BRIEF:
Format everything from the line containing "Open the Effects panel" down through the end of the entries below as a Markdown table with the columns Row and Line, one numbered row per line and no blank lines. Leave the pictures out.

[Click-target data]
§ §

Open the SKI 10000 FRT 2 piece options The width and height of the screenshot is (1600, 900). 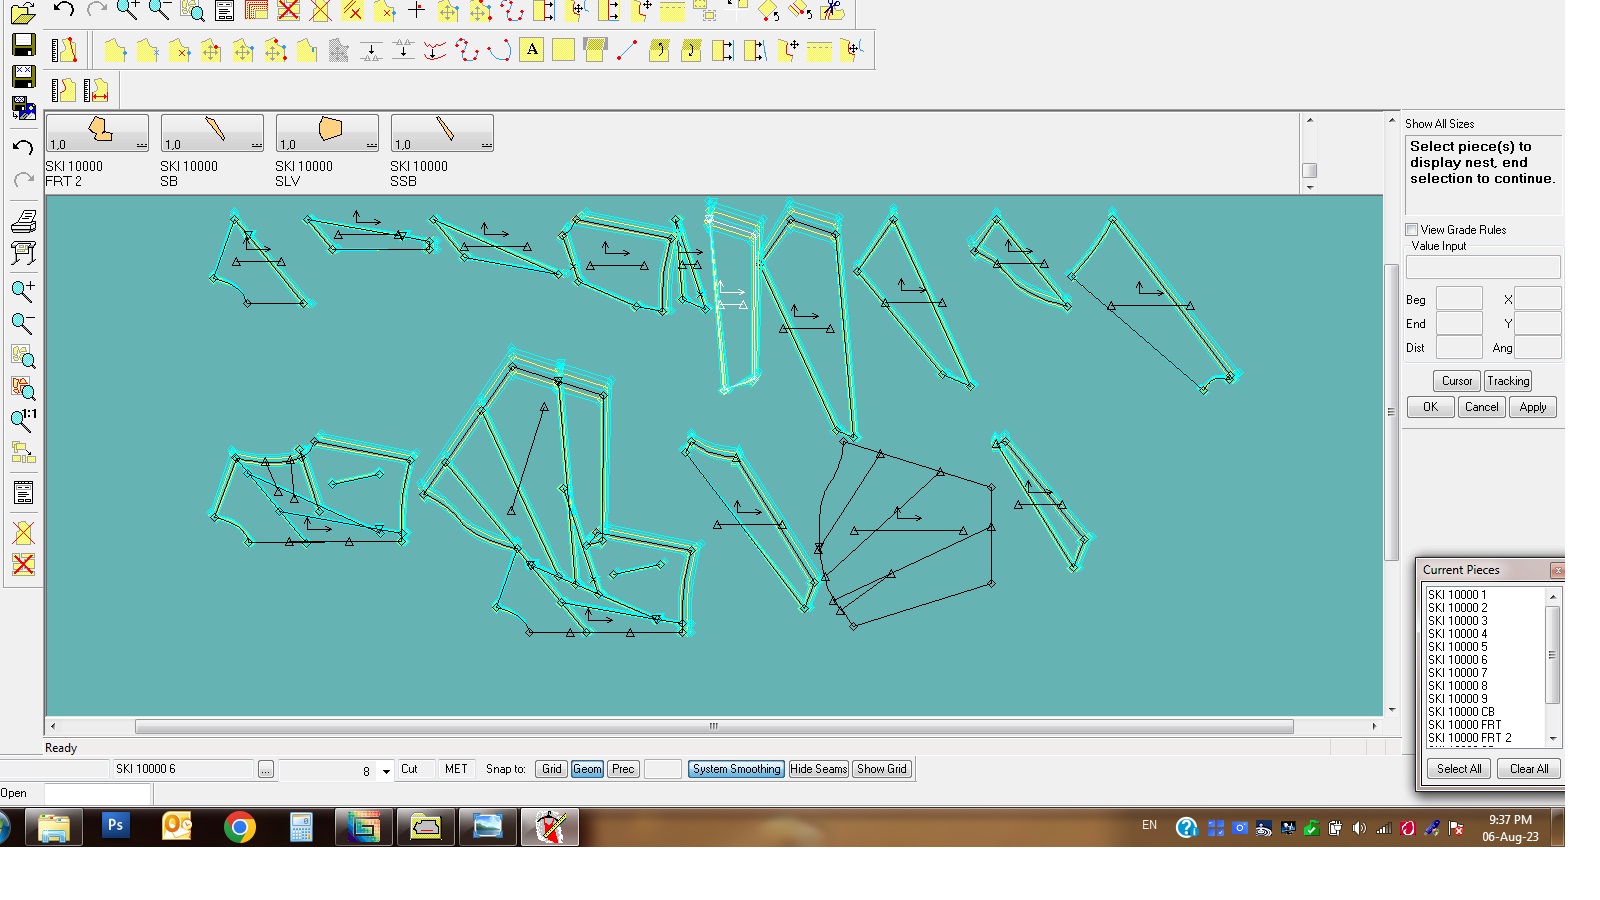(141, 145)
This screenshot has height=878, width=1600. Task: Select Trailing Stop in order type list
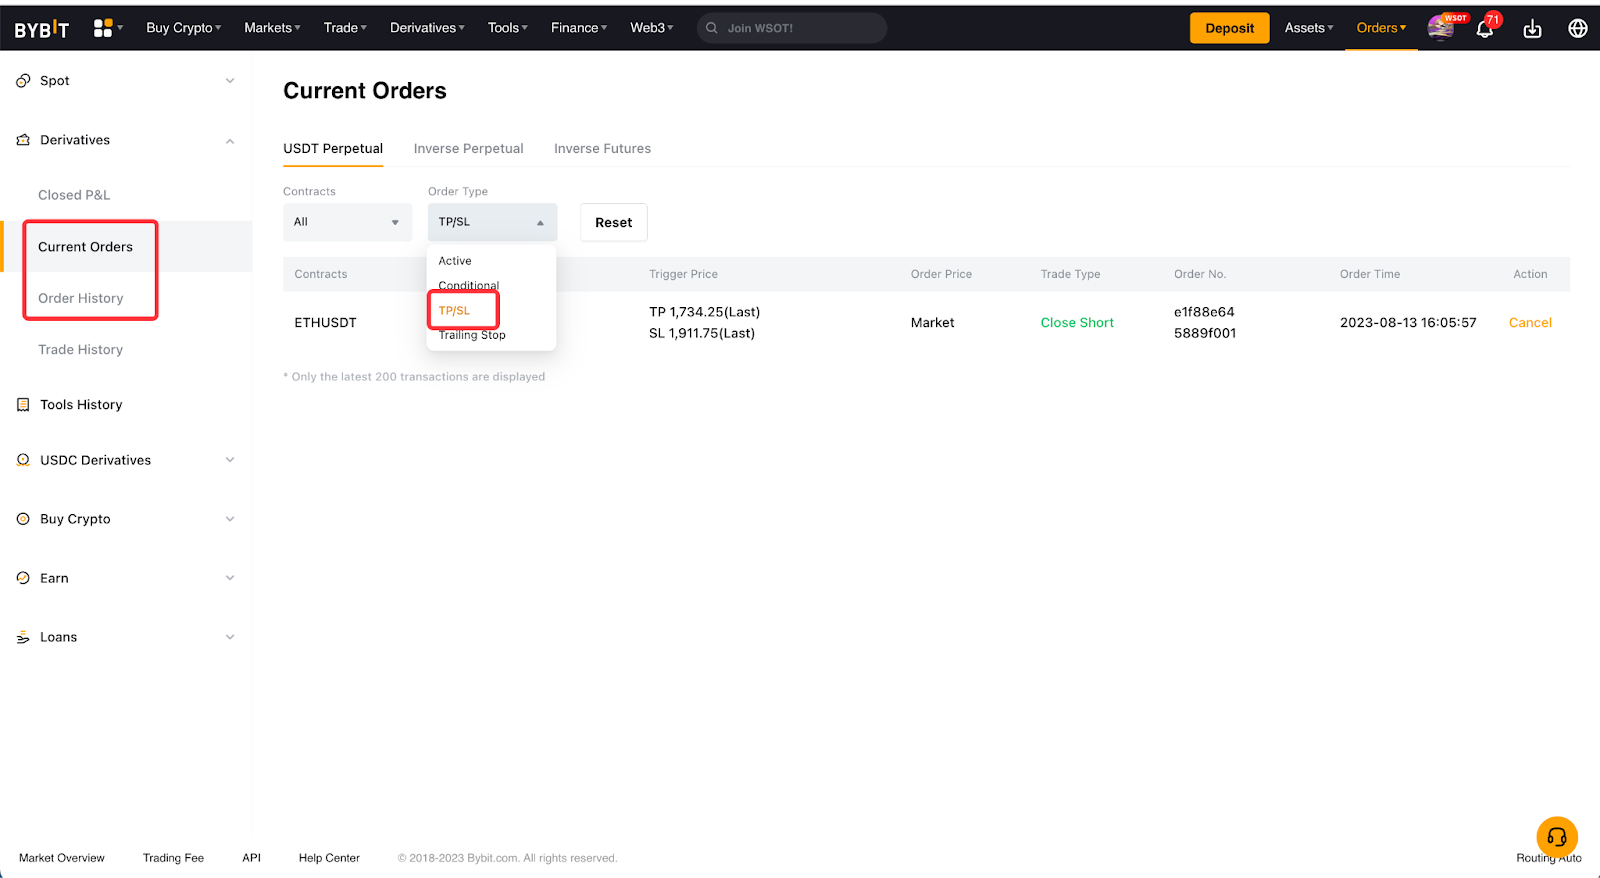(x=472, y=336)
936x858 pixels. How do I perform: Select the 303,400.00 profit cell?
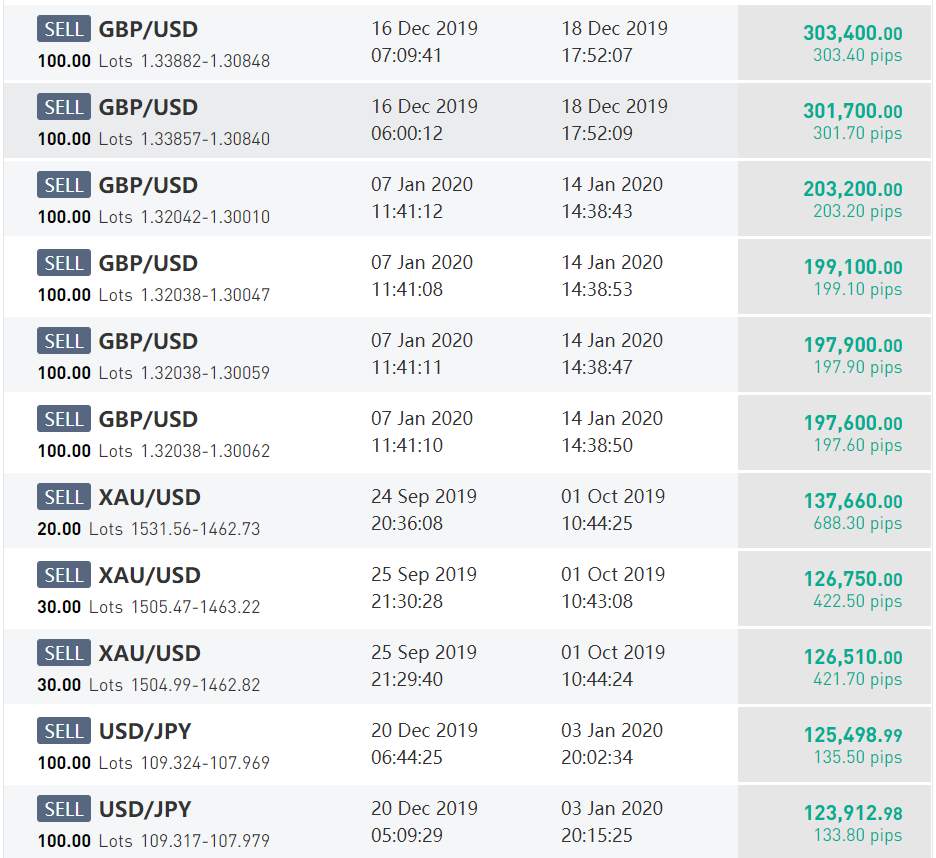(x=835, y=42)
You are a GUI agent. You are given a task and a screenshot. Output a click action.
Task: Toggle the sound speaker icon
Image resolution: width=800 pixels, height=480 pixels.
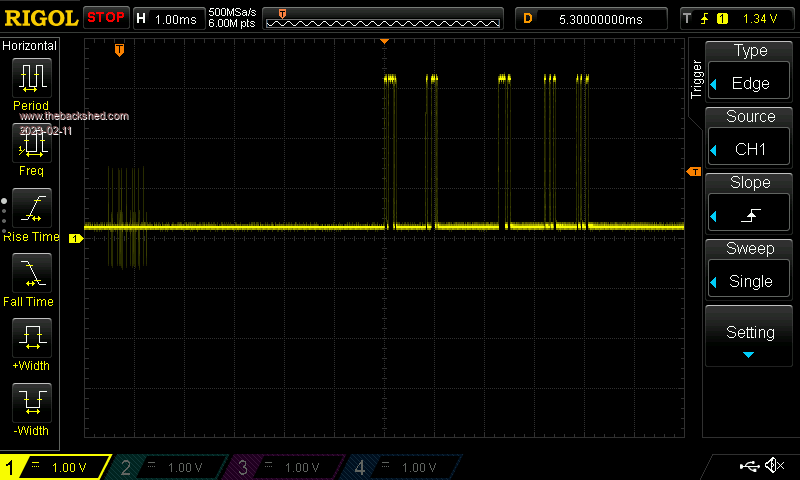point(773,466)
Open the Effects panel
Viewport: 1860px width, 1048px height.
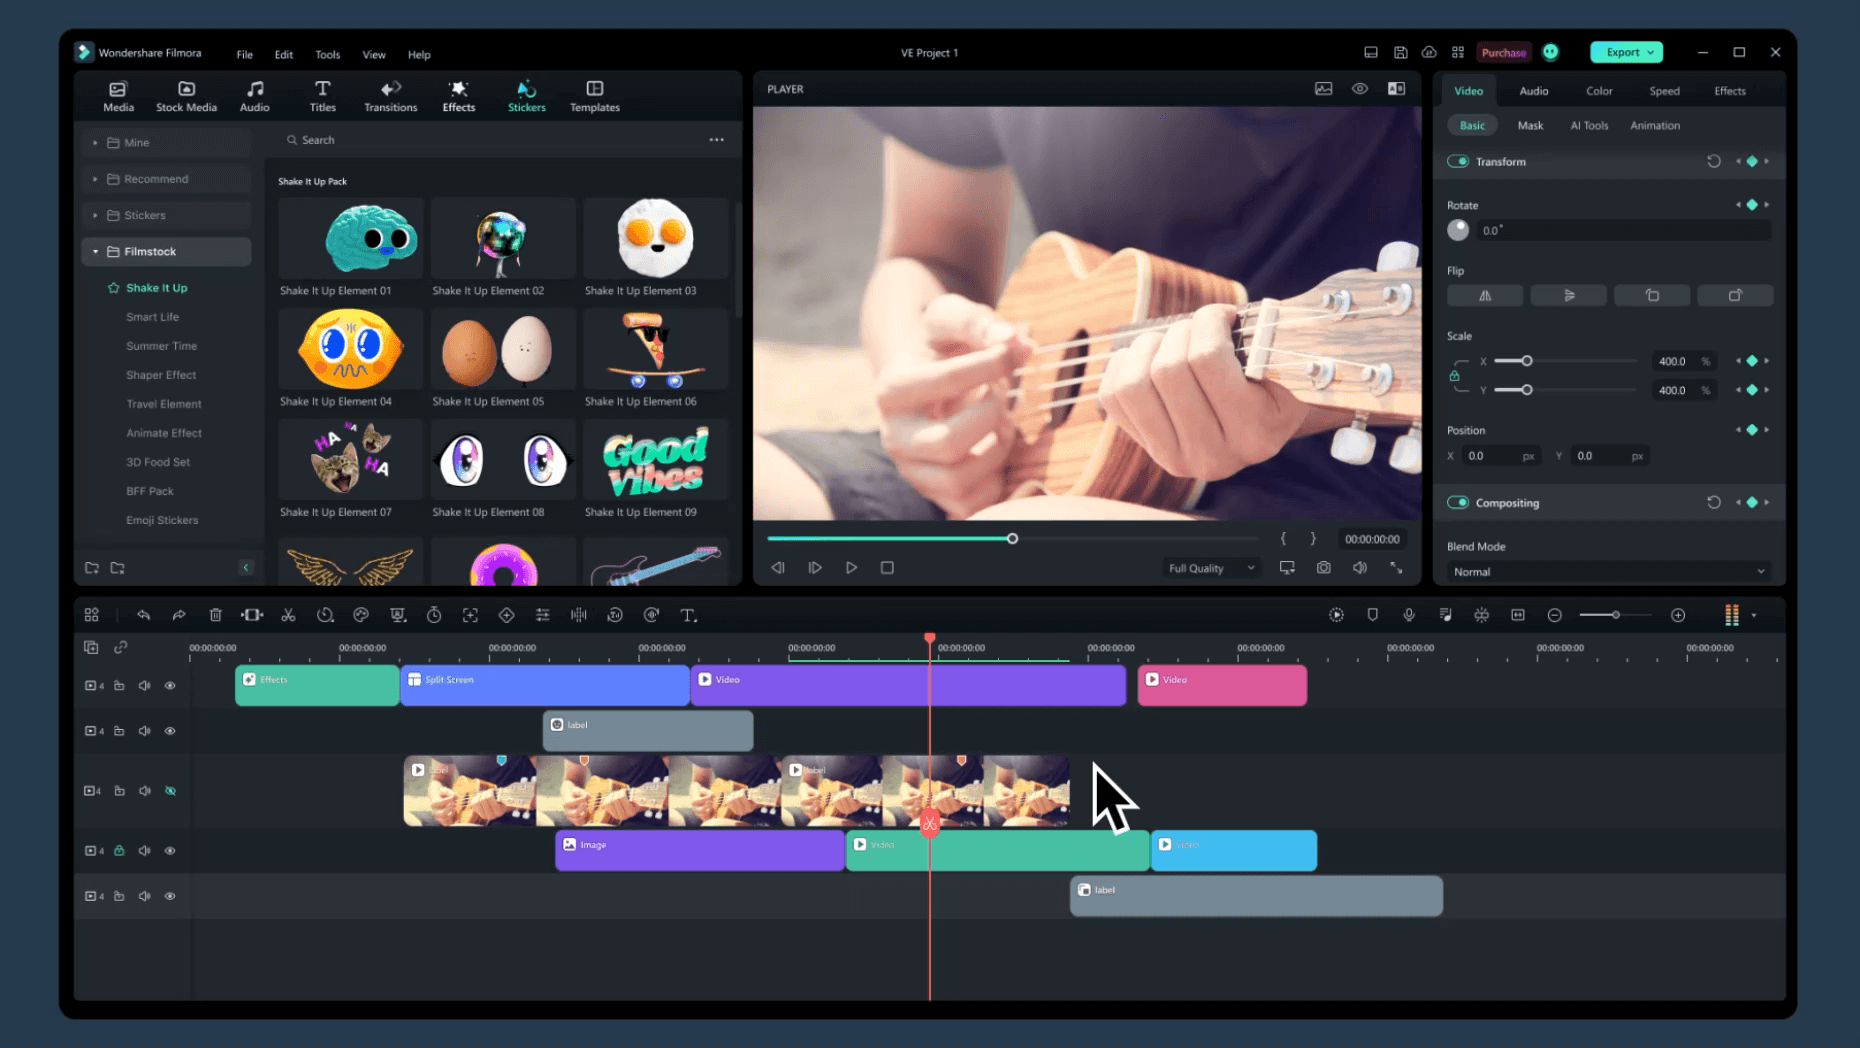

§ §

RESULT OF THE TASK:
| Row | Line |
|---|---|
| 1 | Open the Effects panel |
| 2 | Viewport: 1860px width, 1048px height. |